The conceptual apparatus of children's and parents' relations is rather wide and ambiguous:
- parental attitudes and corresponding types of behavior;
- parental positions;
- types of parental attitudes;
- types of relations "mother-child";
- types of positive and false parental authority;
- types (styles) of children's upbringing;
- features of pathogenic types of education;
- parameters of the educational process;
- family roles of the child; styles of communication offered by adults in the family and school.
The optimal parental position should meet three main requirements: adequacy, flexibility, and prognostic. The adequacy of an adult's position is based on a realistic and accurate assessment of the characteristics of his or her child and on the ability to see, understand and respect his or her individuality. A parent should not focus only on what he or she wants to achieve from his or her child; knowledge and consideration of his or her abilities and aptitudes is the most important condition for successful development.
Parental flexibility is seen as the willingness and ability to change communication styles, the ways in which a child is influenced as he or she grows up, and the various changes in family circumstances. A "hardened", infantilizing position leads to communication barriers, outbreaks of disobedience, rebellion, and protest in response to any demands. The prognostics of a position is expressed in its orientation to the "zone of the nearest development" of the child and to the tasks of tomorrow; it is a leading initiative of an adult aimed at changing the general approach to the child taking into account the prospects of his or her development.
Most often, psychological and pedagogical research uses two criteria to determine and analyze parental attitudes: the degree of emotional closeness, the parents' warmth to the child (love, acceptance, warmth or emotional rejection, coldness), and the degree of control over his or her behavior (high - with a lot of restrictions and prohibitions; low - with minimal prohibitive tendencies).
There is one important stage in every person's life that determines his or her future fate. This is the stage of early childhood, from birth to 5-7 years old. At this stage, the main tutor of the child is the family: parents, siblings, grandparents, and grandparents. It is at this stage, in the family, that the foundations of education are laid, and what parents did before the age of five, it is, in the opinion of A.S. Makarenko, 90% of the educational process
For an early child, the main source of information about himself or herself and others are adults who literally determine who he or she is. "Parents name the child, give him or her their own name, accustom him or her to respond to him or her, thus organizing a system of his or her reaction. They help him/her to realize both what belongs to him/her (parts of his/her body) and his/her own belonging - sex, family, etc. Evaluating the child's actions, they develop a certain emotional attitude towards themselves, a sense of their own value. The future character of an adult largely depends on the emotional climate of the first months and even days of life", concludes the famous philosopher and psychologist I.S. Kon.

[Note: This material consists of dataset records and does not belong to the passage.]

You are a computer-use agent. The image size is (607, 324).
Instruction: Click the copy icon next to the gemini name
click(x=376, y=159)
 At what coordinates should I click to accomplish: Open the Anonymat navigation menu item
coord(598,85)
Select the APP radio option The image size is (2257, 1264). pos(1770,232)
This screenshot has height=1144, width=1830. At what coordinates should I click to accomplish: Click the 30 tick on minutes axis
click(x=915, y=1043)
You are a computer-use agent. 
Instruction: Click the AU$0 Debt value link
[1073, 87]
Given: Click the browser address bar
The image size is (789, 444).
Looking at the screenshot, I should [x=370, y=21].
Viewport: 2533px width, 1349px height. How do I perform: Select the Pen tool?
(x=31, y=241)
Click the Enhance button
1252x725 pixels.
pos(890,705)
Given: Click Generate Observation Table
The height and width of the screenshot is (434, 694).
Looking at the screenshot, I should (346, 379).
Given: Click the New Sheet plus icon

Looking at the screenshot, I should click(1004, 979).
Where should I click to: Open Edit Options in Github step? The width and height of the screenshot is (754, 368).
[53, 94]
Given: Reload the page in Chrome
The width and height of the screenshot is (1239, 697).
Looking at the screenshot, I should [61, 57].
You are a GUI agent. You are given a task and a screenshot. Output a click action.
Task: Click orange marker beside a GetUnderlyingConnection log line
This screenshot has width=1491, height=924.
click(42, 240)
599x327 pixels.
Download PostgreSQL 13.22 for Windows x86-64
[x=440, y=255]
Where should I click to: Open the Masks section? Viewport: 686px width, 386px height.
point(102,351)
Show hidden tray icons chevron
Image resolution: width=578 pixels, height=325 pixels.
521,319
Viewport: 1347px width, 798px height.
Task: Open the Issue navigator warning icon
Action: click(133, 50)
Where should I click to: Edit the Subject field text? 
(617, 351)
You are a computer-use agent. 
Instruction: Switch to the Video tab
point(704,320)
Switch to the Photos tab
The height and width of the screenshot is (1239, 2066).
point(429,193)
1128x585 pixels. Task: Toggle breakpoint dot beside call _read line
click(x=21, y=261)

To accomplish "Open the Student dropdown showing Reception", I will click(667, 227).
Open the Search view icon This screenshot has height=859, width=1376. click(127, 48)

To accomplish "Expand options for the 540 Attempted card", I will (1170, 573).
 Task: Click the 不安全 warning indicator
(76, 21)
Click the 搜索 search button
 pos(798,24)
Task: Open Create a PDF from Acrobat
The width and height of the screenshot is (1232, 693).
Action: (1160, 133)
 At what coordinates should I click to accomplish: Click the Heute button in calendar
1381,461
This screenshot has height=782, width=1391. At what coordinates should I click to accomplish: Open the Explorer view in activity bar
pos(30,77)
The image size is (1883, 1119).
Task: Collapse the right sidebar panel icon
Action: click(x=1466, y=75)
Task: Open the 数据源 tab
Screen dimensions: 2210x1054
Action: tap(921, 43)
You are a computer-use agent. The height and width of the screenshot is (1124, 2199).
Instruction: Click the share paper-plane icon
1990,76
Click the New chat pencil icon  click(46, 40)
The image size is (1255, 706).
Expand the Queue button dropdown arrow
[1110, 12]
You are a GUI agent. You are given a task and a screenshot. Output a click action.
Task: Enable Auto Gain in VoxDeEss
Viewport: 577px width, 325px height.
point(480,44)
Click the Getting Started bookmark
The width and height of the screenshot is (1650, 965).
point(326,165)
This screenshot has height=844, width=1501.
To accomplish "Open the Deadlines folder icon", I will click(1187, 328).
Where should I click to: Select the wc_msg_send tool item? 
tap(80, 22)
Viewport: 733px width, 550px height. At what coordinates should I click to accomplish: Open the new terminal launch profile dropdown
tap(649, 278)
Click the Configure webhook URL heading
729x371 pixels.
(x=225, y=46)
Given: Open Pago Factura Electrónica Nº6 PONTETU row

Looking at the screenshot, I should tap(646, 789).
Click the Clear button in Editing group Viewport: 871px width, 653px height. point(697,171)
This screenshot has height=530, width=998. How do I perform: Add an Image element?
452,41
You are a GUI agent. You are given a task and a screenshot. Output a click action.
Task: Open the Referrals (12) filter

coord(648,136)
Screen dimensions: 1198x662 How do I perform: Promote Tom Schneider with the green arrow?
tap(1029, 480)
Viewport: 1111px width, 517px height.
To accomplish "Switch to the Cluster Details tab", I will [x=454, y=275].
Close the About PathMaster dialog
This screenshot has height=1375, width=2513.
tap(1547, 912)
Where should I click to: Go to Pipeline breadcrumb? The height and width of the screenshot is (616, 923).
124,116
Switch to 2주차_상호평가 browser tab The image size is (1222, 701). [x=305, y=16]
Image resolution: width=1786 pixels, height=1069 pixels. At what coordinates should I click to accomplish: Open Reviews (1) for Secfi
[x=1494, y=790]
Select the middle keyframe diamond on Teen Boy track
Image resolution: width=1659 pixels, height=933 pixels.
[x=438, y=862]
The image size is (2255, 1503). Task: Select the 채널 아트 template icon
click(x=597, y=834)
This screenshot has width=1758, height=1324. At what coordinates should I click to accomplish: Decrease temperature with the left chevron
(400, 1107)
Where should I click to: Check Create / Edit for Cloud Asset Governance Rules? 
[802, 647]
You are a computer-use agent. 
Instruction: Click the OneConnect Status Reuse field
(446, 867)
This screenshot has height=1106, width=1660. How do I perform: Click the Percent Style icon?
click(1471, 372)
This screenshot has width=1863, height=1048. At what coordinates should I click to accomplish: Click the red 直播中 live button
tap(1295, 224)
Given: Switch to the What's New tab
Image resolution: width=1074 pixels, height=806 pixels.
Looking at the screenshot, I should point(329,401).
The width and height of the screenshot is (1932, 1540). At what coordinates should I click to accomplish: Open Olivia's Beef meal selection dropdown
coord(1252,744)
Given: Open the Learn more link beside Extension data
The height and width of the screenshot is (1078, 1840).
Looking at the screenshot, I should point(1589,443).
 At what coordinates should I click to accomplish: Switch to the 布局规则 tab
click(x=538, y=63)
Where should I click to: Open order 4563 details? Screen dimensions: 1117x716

The concept of parental attitude has a general character and indicates the mutual connection and interdependence of parents and children. The father and mother show different kinds of love for children. Maternal love is most often unconditional. Fatherly love, especially towards his son, sometimes has a conditional character: "I love you when you meet my expectations, fulfill my requirements.
Parental attitude has the most general character and indicates the mutual connection and interdependence of parent and child. Parental attitude includes subjective-evaluation, conscious-selective idea about the child, which determines the features of parental perception, the way of communication with the child, the nature of methods of influence on him/her. As a rule, emotional, cognitive and behavioral components are singled out in the structure of parental relations. The concepts of parental position and parental attitude are used as synonyms of parental attitude but differ in the degree of consciousness. The parental position is more likely to be associated with consciously accepted, developed views and intentions; the attitude is less unambiguous.
The nature and degree of influence on the child determines many individual factors and, above all, the personality of the parent as a subject of interaction: his or her sex (the same as the child, or the opposite), age (young, underage mother, elderly parent, late child's parent), temperament and features of the parent (active, impatient, ardent, ardent, powerful, indulgent, careless, restrained, etc.).); religiousness; national-cultural belonging (European, English, German, Japanese, American and other models of education); social status; professional belonging; level of general and pedagogical culture.